* _THE PROBLEM_
Set down again, exactly and only, the lines from the one that contains "Select the 4 to 6 months text" through the last line of the records below, both included, but not the pictures.

Saved entries:

=== Section Start ===

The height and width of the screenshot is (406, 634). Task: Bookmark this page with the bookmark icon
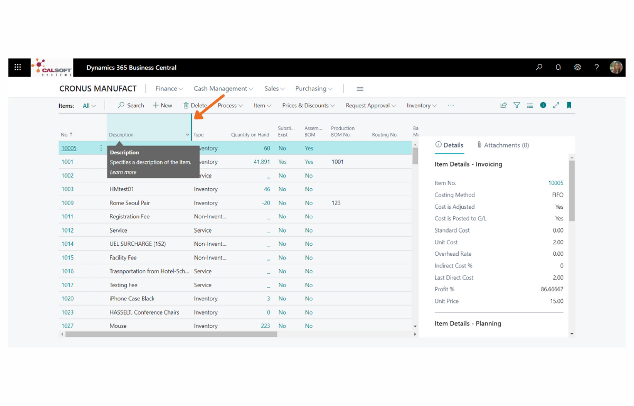(x=569, y=105)
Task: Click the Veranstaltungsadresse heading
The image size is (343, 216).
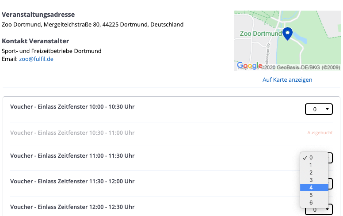Action: point(38,15)
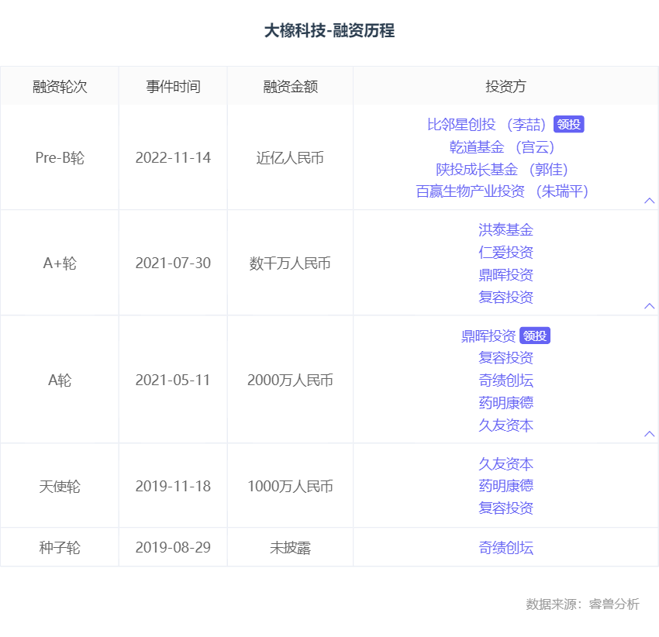This screenshot has height=637, width=659.
Task: Click 奇绩创坛 in the 种子轮 row
Action: click(x=505, y=549)

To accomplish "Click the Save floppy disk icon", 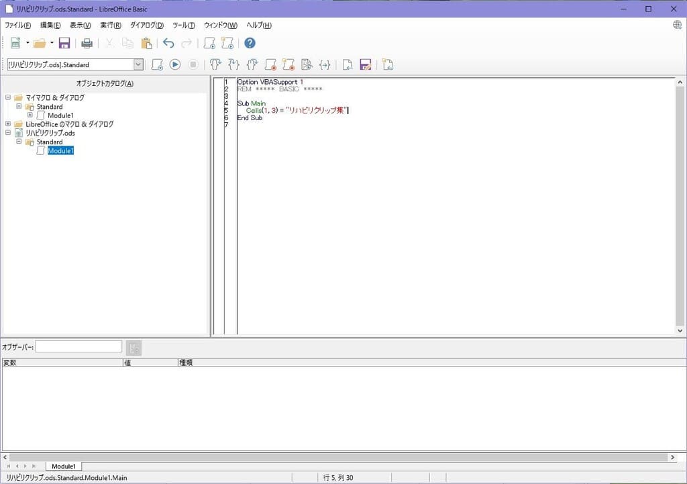I will 64,44.
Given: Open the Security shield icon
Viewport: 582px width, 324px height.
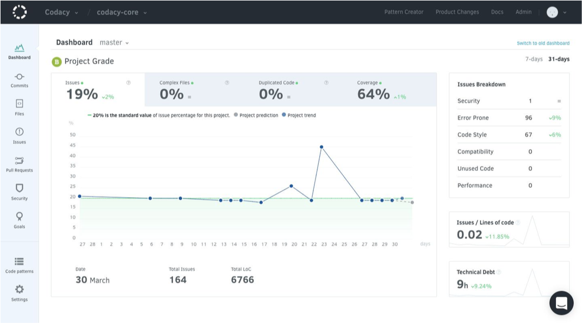Looking at the screenshot, I should point(20,188).
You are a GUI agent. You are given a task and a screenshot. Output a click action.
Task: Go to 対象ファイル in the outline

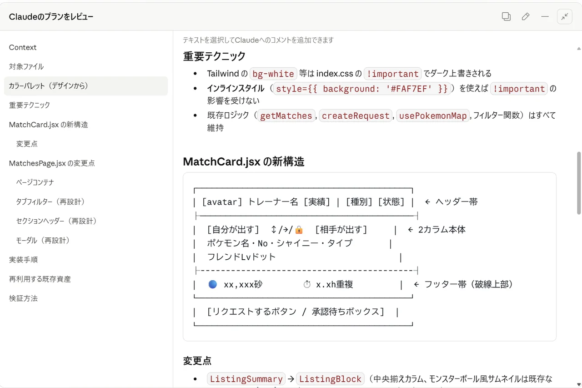pos(26,66)
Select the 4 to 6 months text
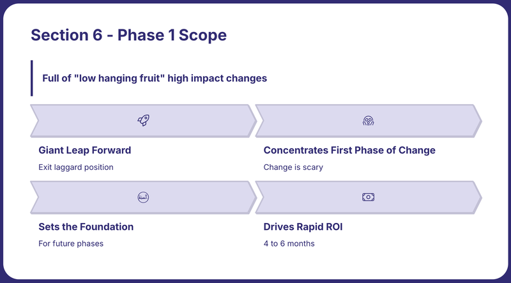Image resolution: width=511 pixels, height=283 pixels. tap(289, 243)
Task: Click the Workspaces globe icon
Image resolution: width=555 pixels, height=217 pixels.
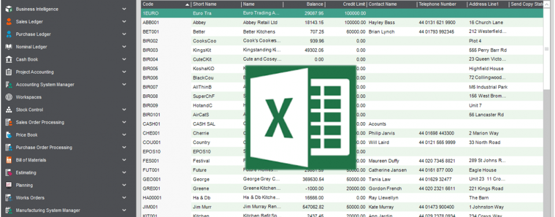Action: click(x=9, y=97)
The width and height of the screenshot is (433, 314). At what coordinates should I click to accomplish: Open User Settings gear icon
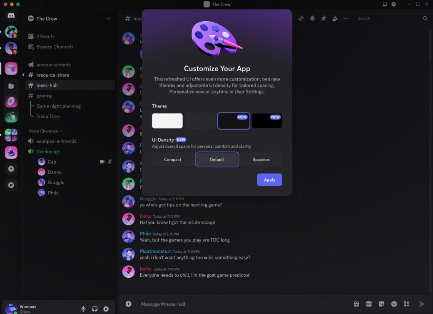[106, 309]
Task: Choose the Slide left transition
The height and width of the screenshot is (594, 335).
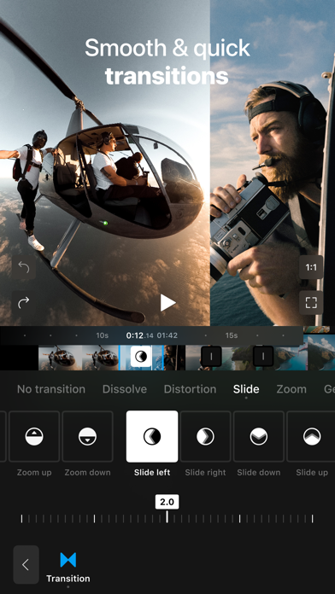Action: coord(152,436)
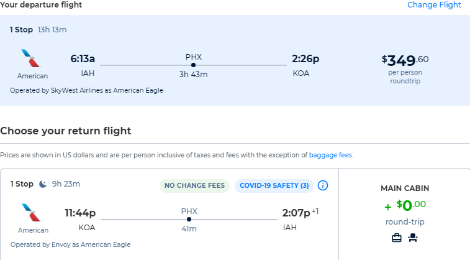Screen dimensions: 470x260
Task: Click the departure flight 1 Stop label
Action: pos(21,29)
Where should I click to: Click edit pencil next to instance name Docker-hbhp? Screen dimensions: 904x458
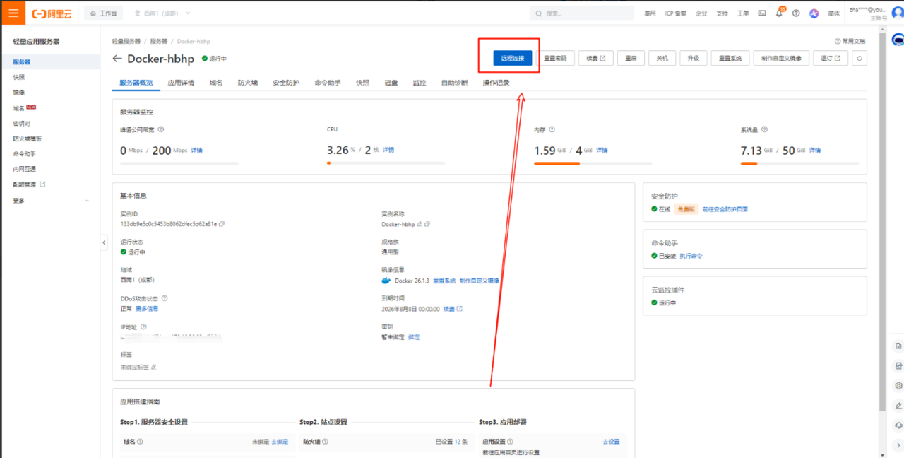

=== Section End ===

* _RESULT OF THE EXERCISE_
Select the 4 to 6 months text
Image resolution: width=511 pixels, height=283 pixels. tap(289, 243)
Task: Click the Workspaces globe icon
Image resolution: width=555 pixels, height=217 pixels.
Action: click(x=9, y=97)
The width and height of the screenshot is (433, 314). At what coordinates should I click to accomplish: Open User Settings gear icon
[106, 309]
Task: Choose the Slide left transition
The height and width of the screenshot is (594, 335).
Action: coord(152,436)
Screen dimensions: 470x260
Task: Click the departure flight 1 Stop label
Action: pos(21,29)
Where should I click to: Click edit pencil next to instance name Docker-hbhp? Screen dimensions: 904x458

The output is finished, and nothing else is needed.